Beginning in March 1964, the Apollo astronauts participated in a number of geology field trips designed, firstly, to introduce the astronaut corps to geologic concepts and, latterly, to give crews assigned to specific missions detailed training in the types of observations they might expect to make on the Moon. Details can be found in a training history by Gerald Schaber with a US Geological Survey perspective and one by William C. Phinney with a Manned Spacecraft Center perspective. Relations between the two groups of geologists were often strained. Apollo 17 astronaut/geologist Jack Schmitt suggests that both accounts be considered in gaining a balanced perspective.

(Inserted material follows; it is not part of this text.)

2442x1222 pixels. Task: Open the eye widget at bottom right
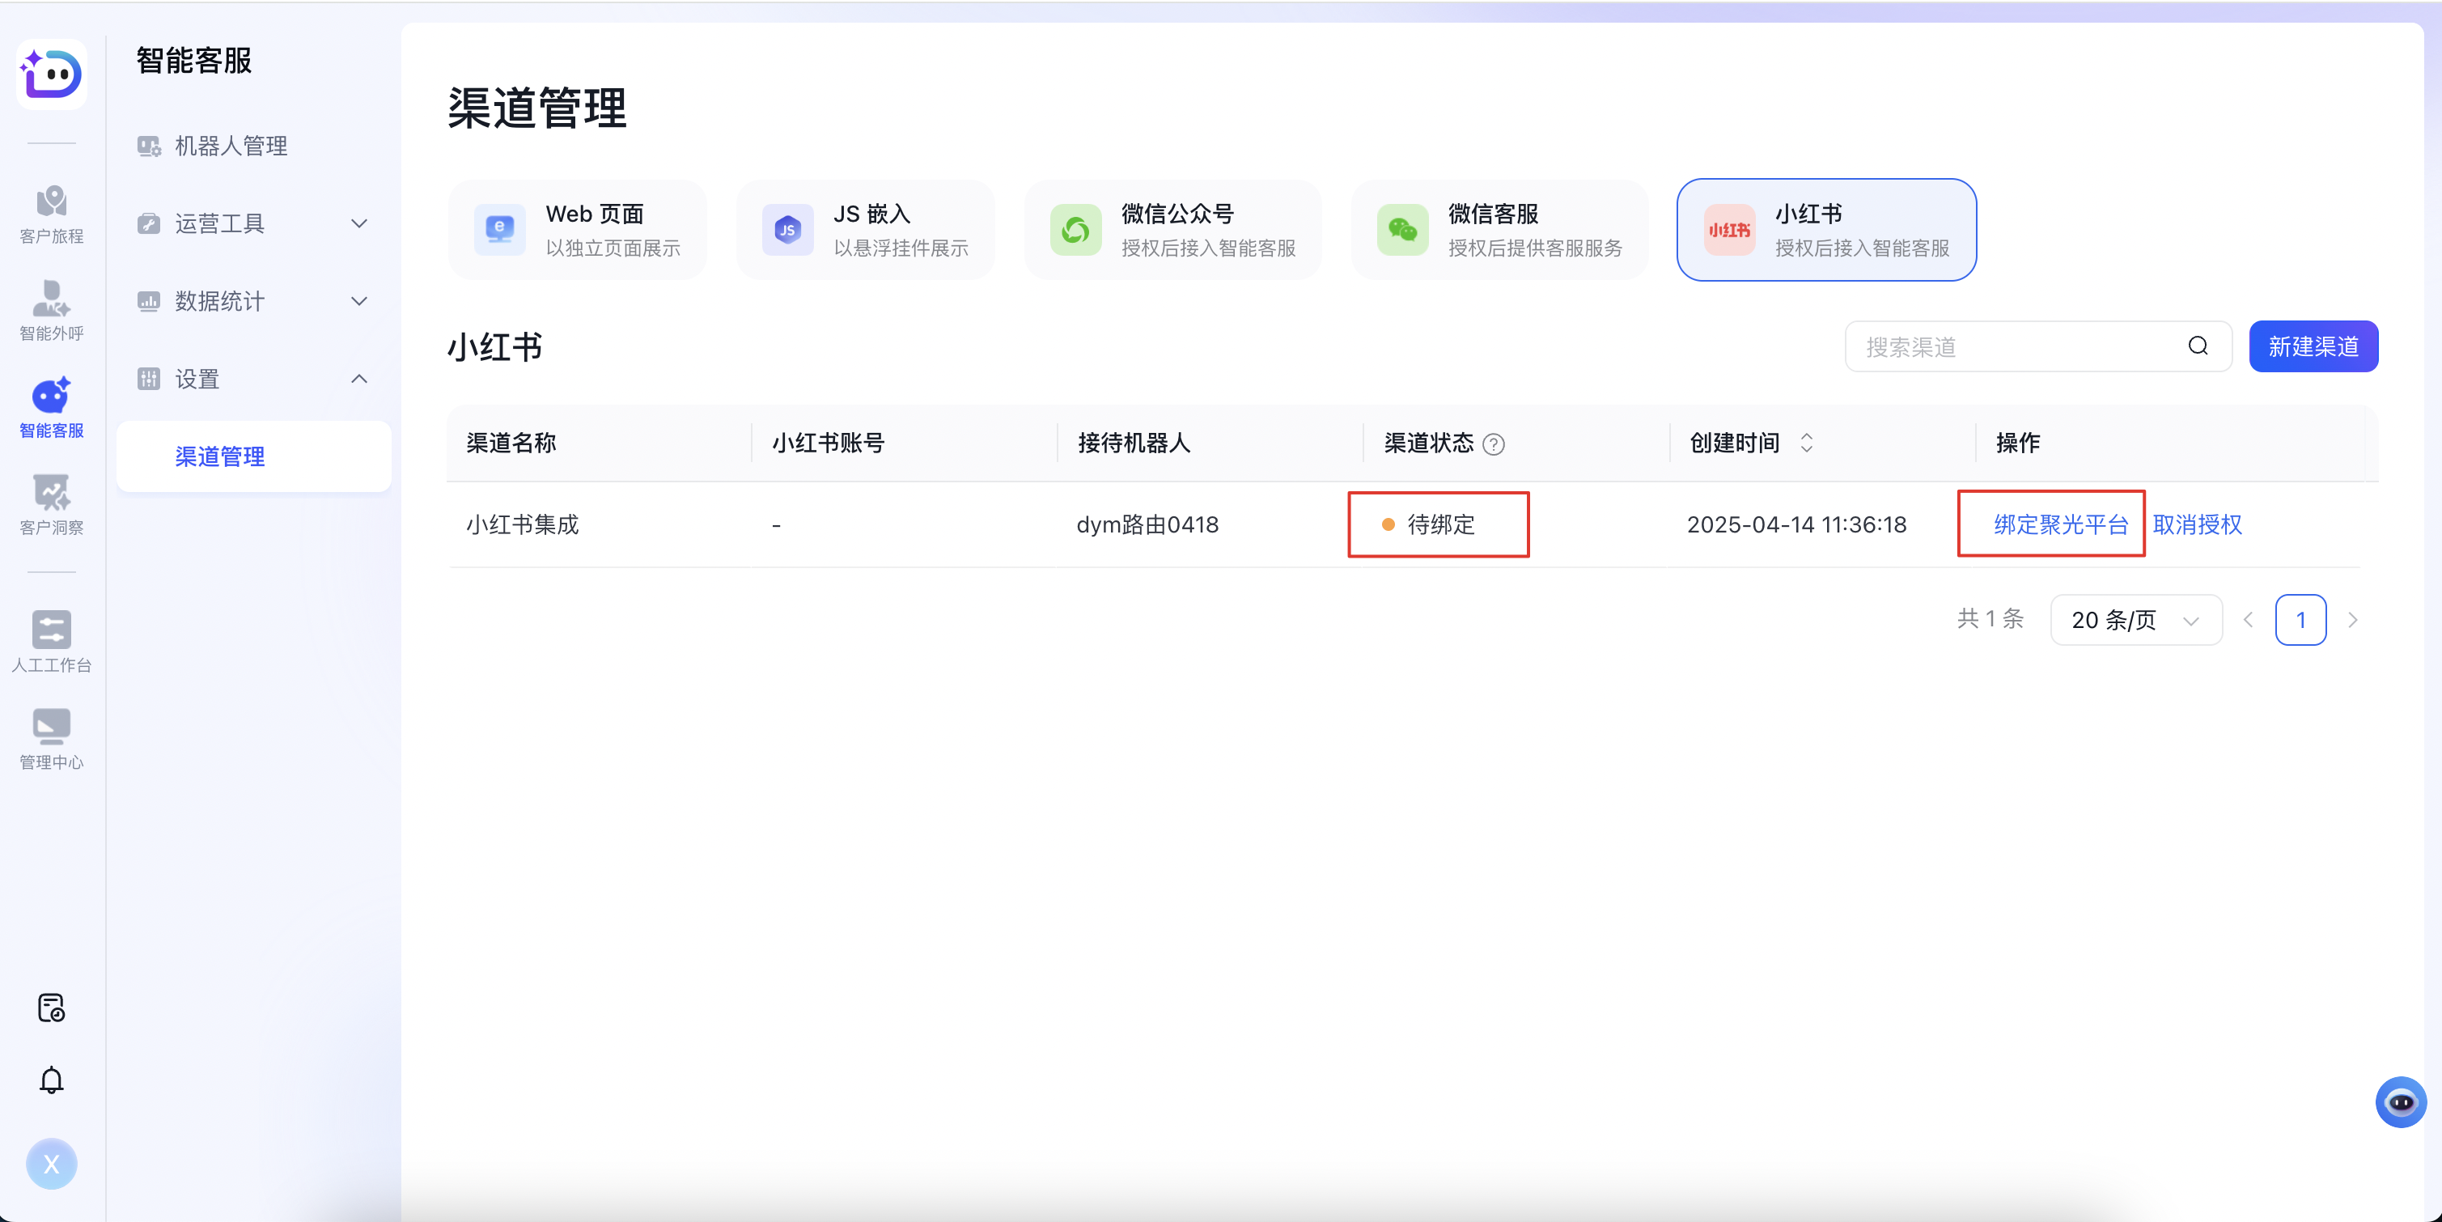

Appendices from draft copy of Phinney's account were provided for the ALSJ in 2002 by Glen Swanson, historian at NASA's Johnson Space Center. The appendices are entitled "Geology Field Exercises: Early Training" and "Geology Field Exercises for Apollo Missions". They provided lists of Apollo astronaut field trips including training locations and the names of the astronauts who participated in each.
In 2004, Jennifer Troxell, then an intern working with Steve Garber of the NASA Headquarters History Office, independantly compiled a spreadsheet devoted to Apollo geology training using information gleaned from the History Office archives, from Phinney's draft, and from Don Wilhelms' book "To a Rocky Moon" Troxell's spreadsheet has much of the same information as the Phinney appendices but also details sources and lists relevant NASA photographs.
NASA photos S64-23846 and S64-23847 show a group of twenty astronauts at Philmont Scout Ranch during the 3-6 June 1964 field trip. From left to right, they are: Pete Conrad, Buzz Aldrin, Dick Gordon, Ted Freeman, Charlie Bassett, Walt Cunningham, Neil Armstrong, Donn Eisele, Rusty Schweikhart, Jim Lovell, Mike Collins, Elliot See, Gene Cernan (behind See), Ed White, Roger Chaffee, Gordon Cooper, C.C. Williams (behind Cooper), Bill Anders, Dave Scott, Al Bean.